One thing that then ABY, later ABC, William Temple pointed out in his "Chairman's Introduction" was:
. . . we must recon among the special determinants of English theology the fact that our Reformation Fathers appealed so largely to the authority of Patristic, and especially of Greek Patristic, writings. They were at one with the Continental Reformers in their indebtedness to St. Augustine; but to a greater extent they paid regard also to the works of Origen, Athanasius, Basil, and the two Gregories. In these the distinctive doctrines of St. Augustine, which he developed in his controversy with Pelagianism, are (naturally) not to be found. The heirs of Luther's Augustinianism are apt to accuse English Christianity as a whole of Pelagianism; and it must be admitted that we have a perpetual tendency in that direction. As I regard Pelagianism as of all heresies spiritually the most pernicious, I share in some degree the Continenal anxiety concerning our habitual inclination towards it. Yet I am glad that we have not been lastingly subjected to the distinctively Augustinian doctrine of the Fall, but can balance this with the very different doctrine of some of the Greek Fathers (page 5).

In the result there is found to be a closer relationship in theology between the Orthodox Churches of the East and the Church of England that between the former and either Rome on the one hand or Wittenberg or Geneva on the other (page 6).
So for all our Protestant Episcopal and Anglo-Catholic labeling, it looks like we could be historically more Greek/Orthodox than we are Protestant or Roman. At least in the eyes of one former ABC.

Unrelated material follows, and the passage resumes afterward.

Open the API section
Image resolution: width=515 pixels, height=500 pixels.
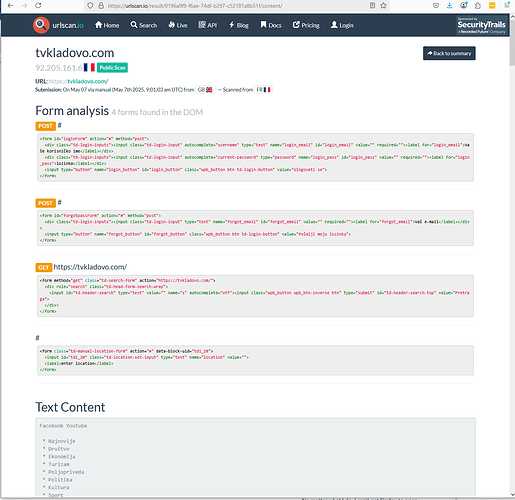(208, 25)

According to the index Doctrine in the Church of England covers the following subjects:

Prolegomena - The Sources and Authority of Christian Doctrine
The Doctrines of God and of Redemption
The Church and Sacraments
Eschatology

The appendices are:

On the Psychological Aspects of Sin
On Finitude and Original Sin
On the Meaning of the Terms "Body" and "Blood" in Eucharistic Theology
On the Relation of the Sacraments to Grace

So it should be quite the educational read. I plan on blogging about it more here as I read through the book. Feel free to stop by, read the posts, and leave your comments.

Anyhoo, I shall close with two quotes of +++William Temple that stood out to me in the Chairman's Introduction. The first provides some good food for thought. The second is rather interesting as the piece was written early in the fall of 1937, just less than two years before what security of the nineteenth century that still lingered in England would be forever shattered by WWII.

It is a sad reflection upon the sincerity of Christian discipleship that so often in the history of the Church controversy had been conducted with bitterness and has been associated, as both cause and effect, with personal animosity. It is truly said that to become bitter in controversy is more heretical than to espouse with sincerity and charity the most devastating theological opinions; and by this standard the "orthodox" are condemned as grievously as their opponents. Progress in apprehension of the truths of the Gospel must chiefly come by the intercourse of minds united in friendship, so that they can do that most difficult thing to which St. Paul refers as though it ought to come naturally - "speaking the truth in love (page 1)."

If the security of the nineteenth century, already shattered in Europe, finally crumbles away in our country, we shall be pressed more and more towards a theology of Redemption. In this we shall be coming closer to the New Testament. We have been learning again how improtent man is to save himself, how deep and pervasive is that corruption which theologians call Original Sin. Man needs above all else to be saved from himself. This must be the work of Divine Grace (page 17).
23.5 pages read so far out of a total of 242.